Depois da rápida prosa, caminho por um corredor que me leva em direção à sala, de onde ouço os sons de dois violinos e um violoncelo vindo da varanda interna. Sons que se fundem ao compasso dos meus passos, que pisam sobre o assoalho de madeira.
À luz tênue dos lustres, criando um cenário de época, porém real, vem-me novamente uma súbita sensação. Como o de chegar a um lugar distante e já tê-lo visto anteriormente, embora sem lembrança real desta visão.
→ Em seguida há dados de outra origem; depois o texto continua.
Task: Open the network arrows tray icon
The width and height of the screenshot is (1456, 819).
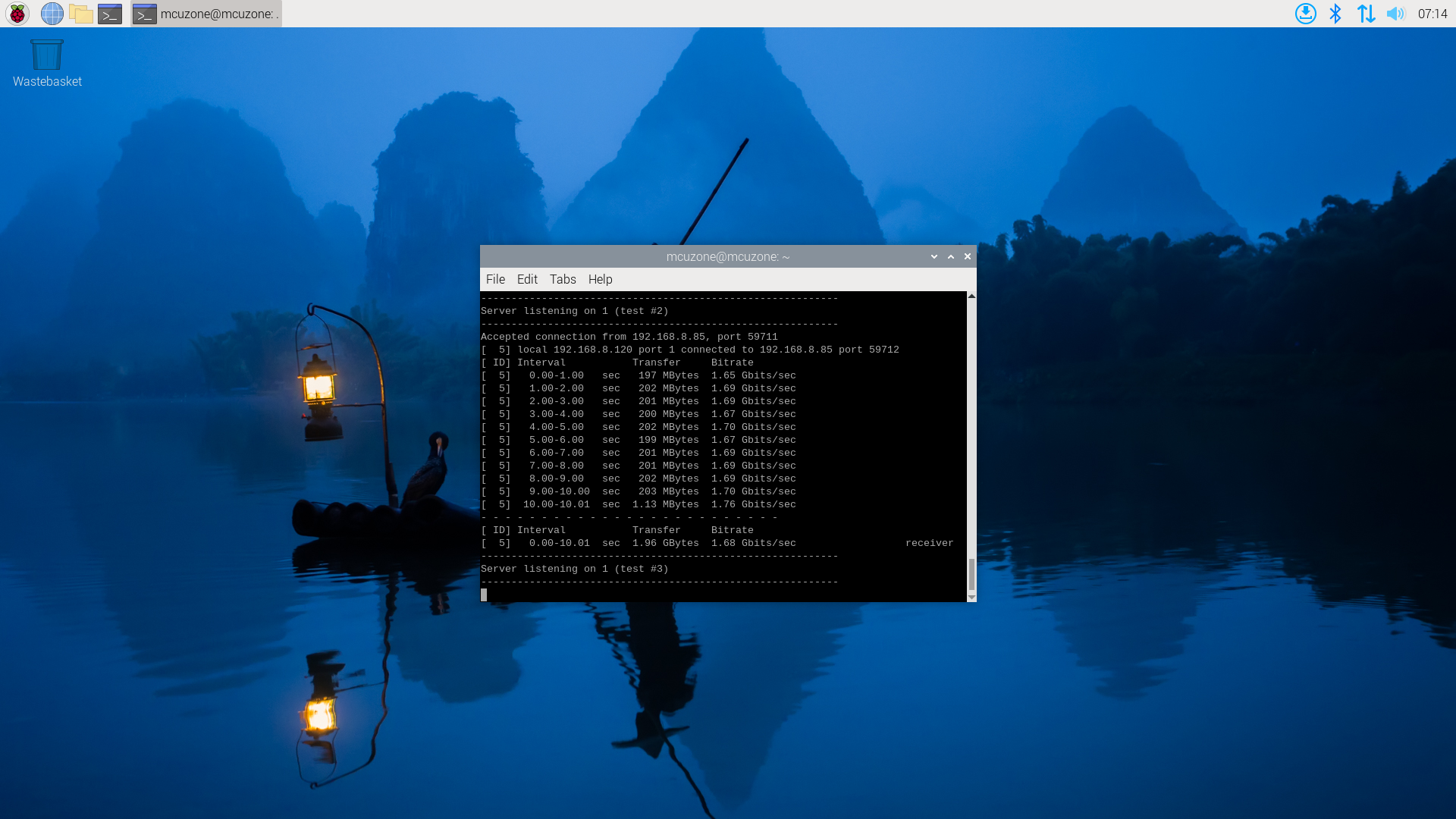Action: [x=1366, y=14]

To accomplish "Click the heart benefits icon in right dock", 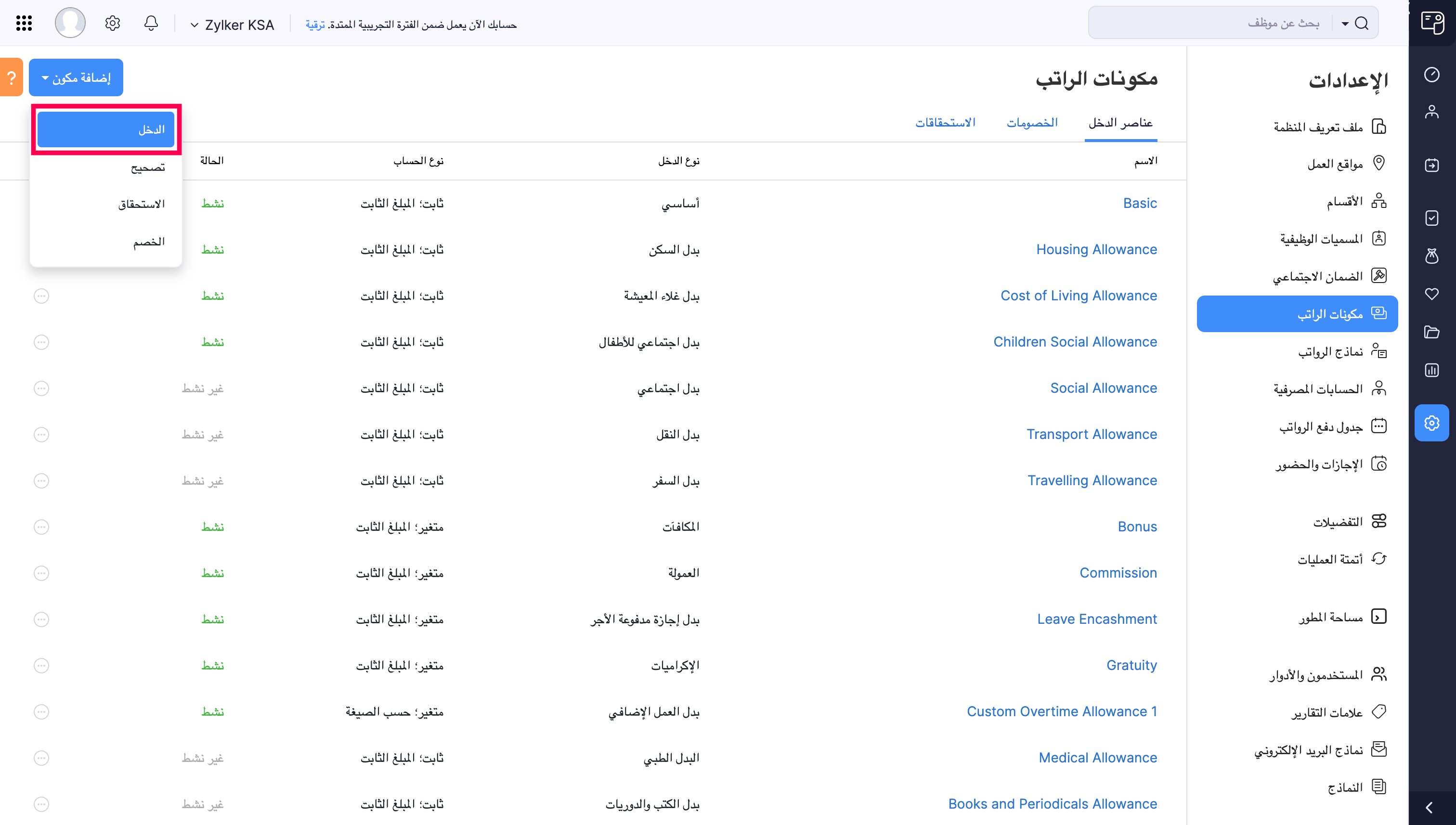I will [1433, 294].
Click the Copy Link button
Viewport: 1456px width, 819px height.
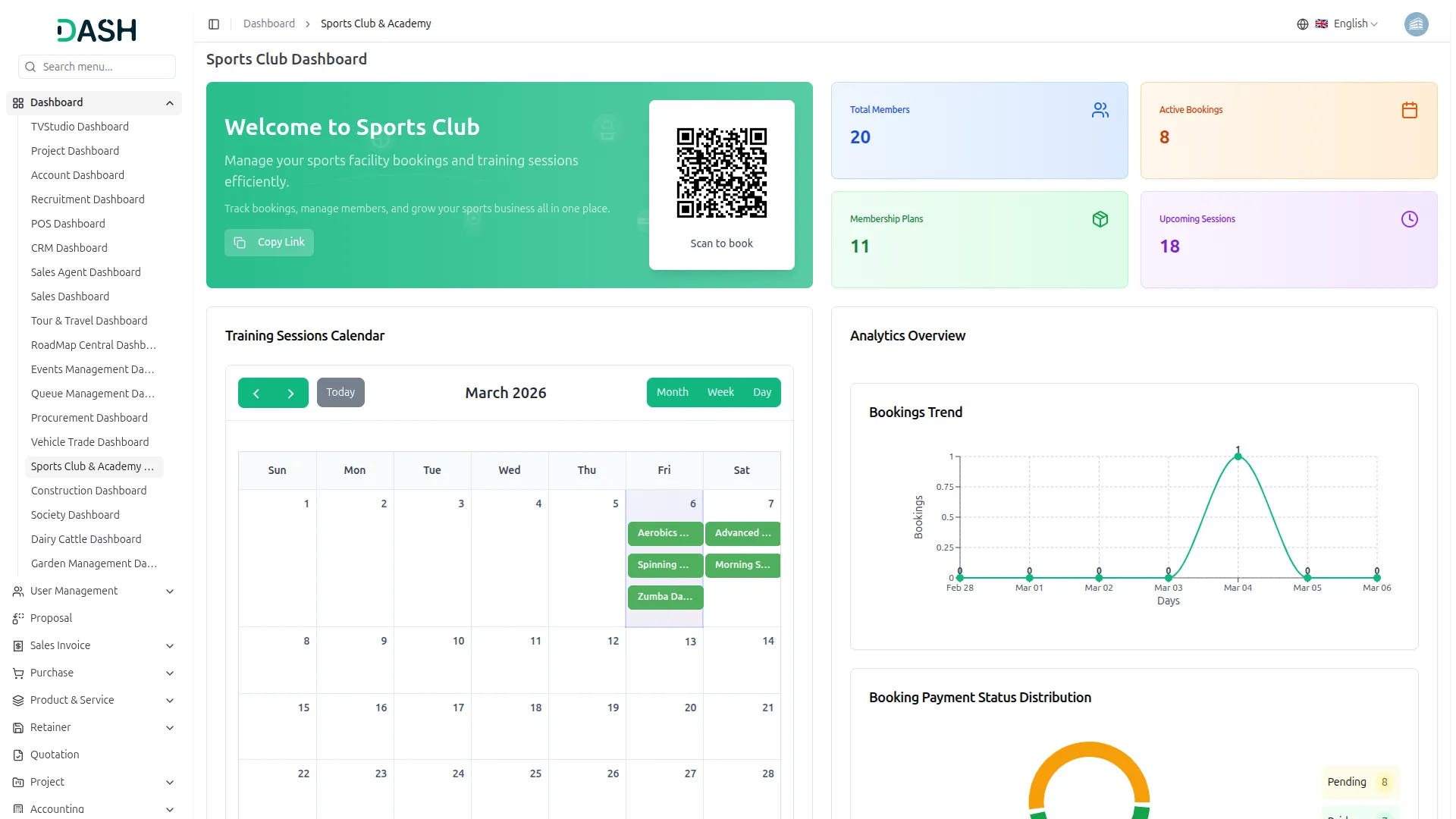pos(268,242)
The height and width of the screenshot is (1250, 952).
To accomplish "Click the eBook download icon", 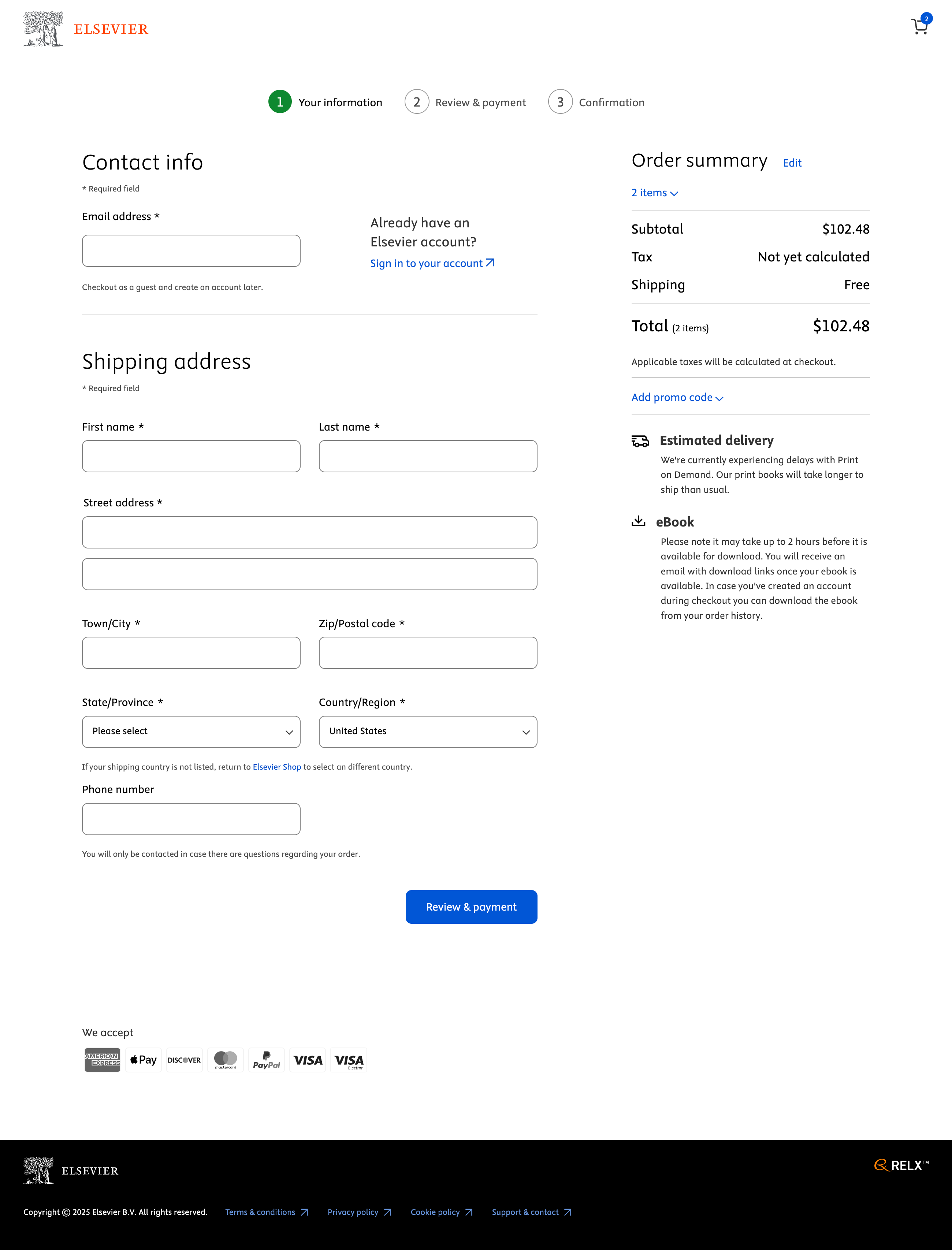I will [639, 521].
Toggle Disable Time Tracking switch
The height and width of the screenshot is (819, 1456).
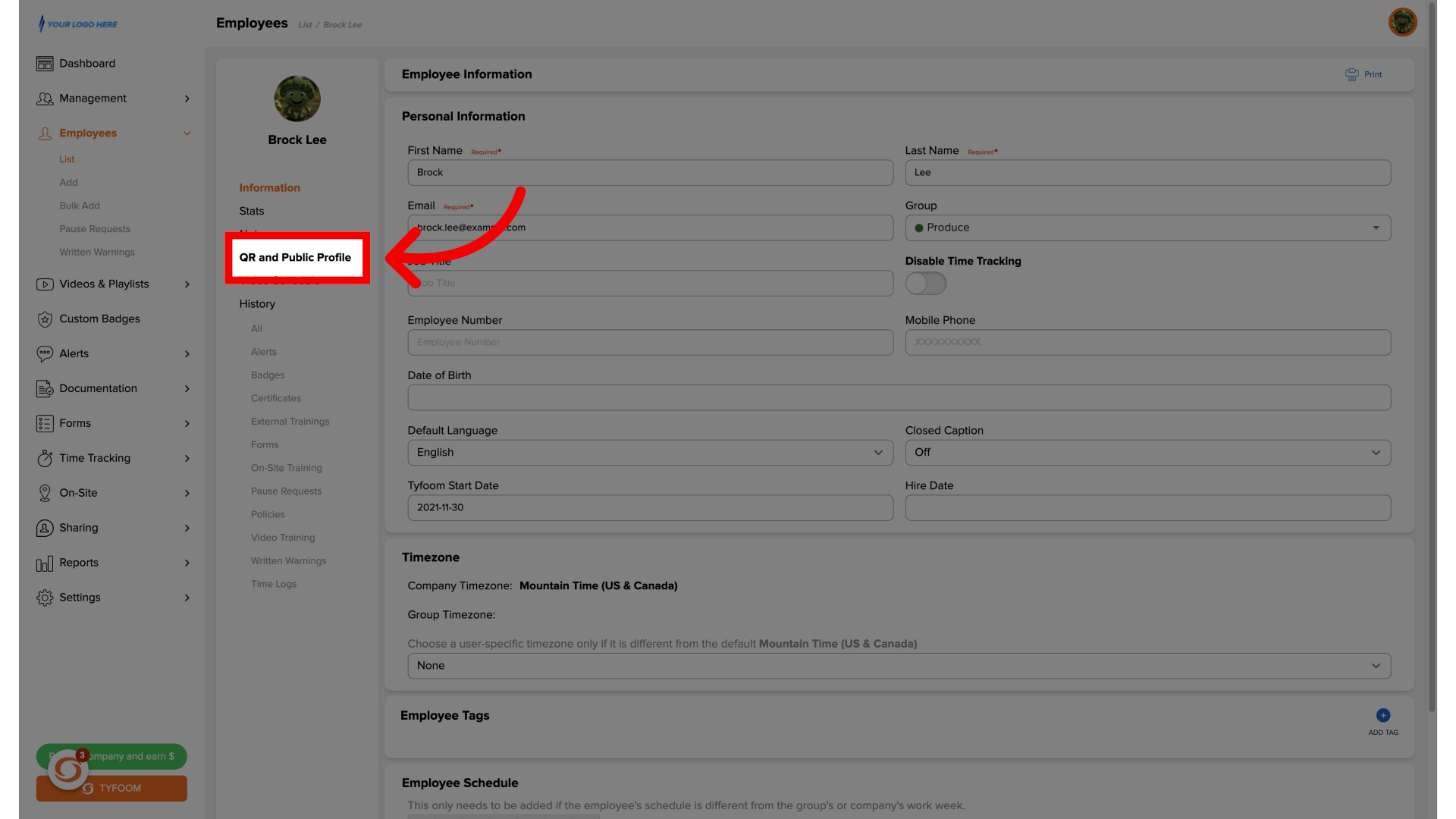point(925,284)
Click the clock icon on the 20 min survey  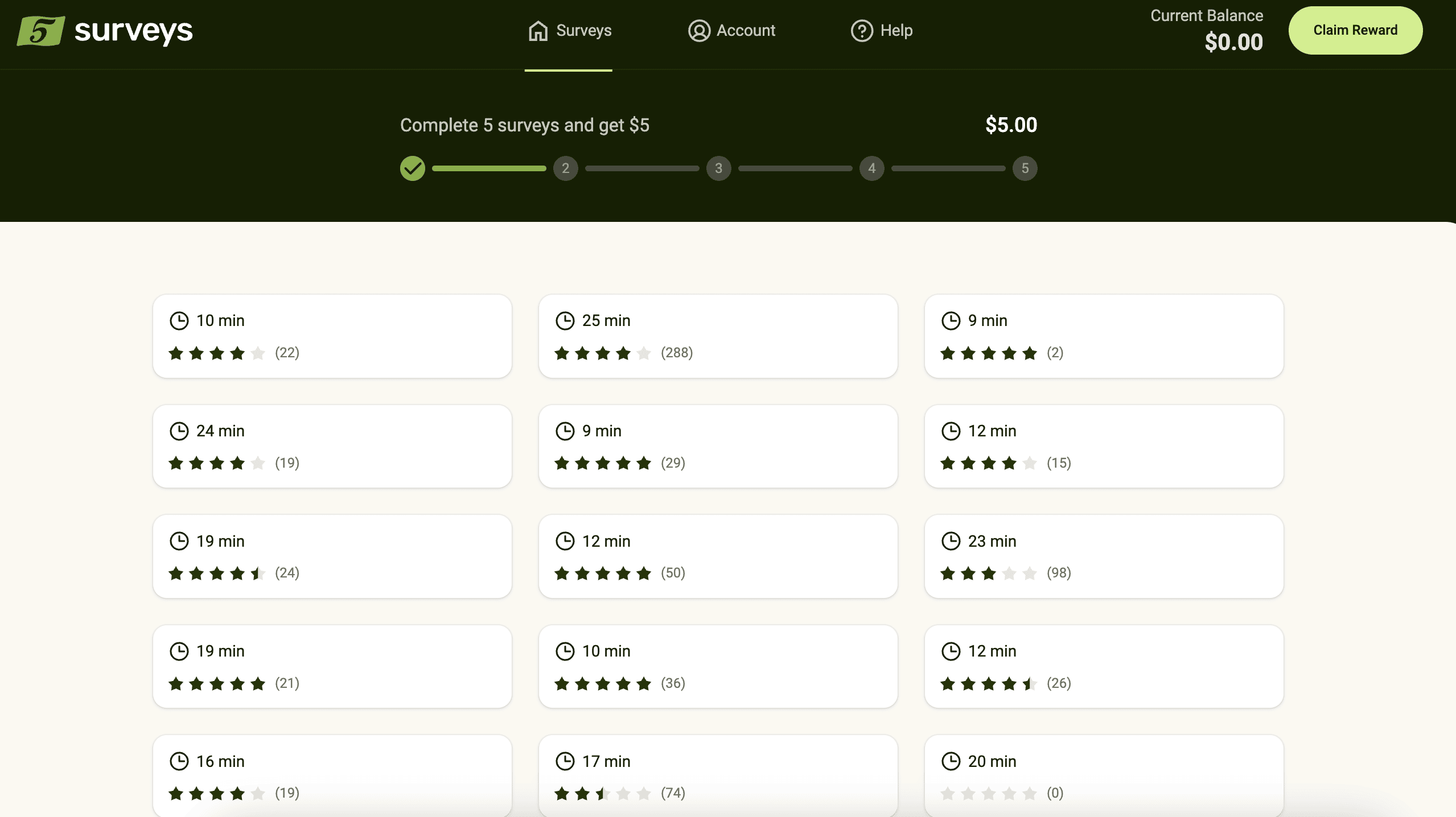951,761
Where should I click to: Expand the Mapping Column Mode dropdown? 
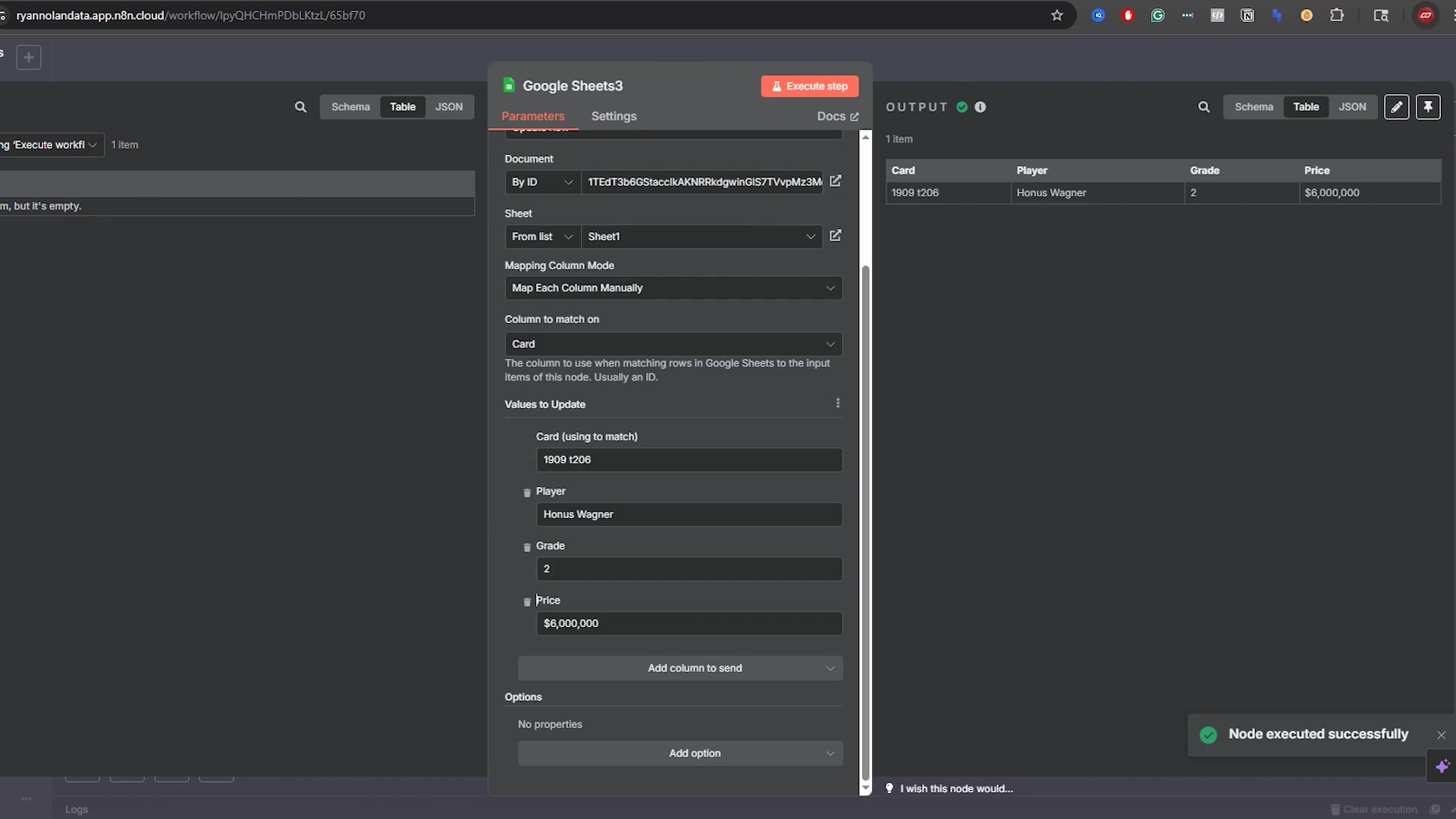[673, 288]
A sonoridade me atrai para aquela varanda interna, onde outras pessoas proseavam em voz baixa, em respeito às vibrações das cordas acústicas. Pixinguinha piscou e sorriu para os músicos Zé Otávio, Heitor (violinos) e Fábio (cello). Tinha-se a impressão de que a família Rodrigues Alves, apesar da séria aparência, em certo momento também parecia sorrir na foto preto & branco exposta no quintal de uma casa que, embora no mesmo lugar, encontrava-se distante no tempo.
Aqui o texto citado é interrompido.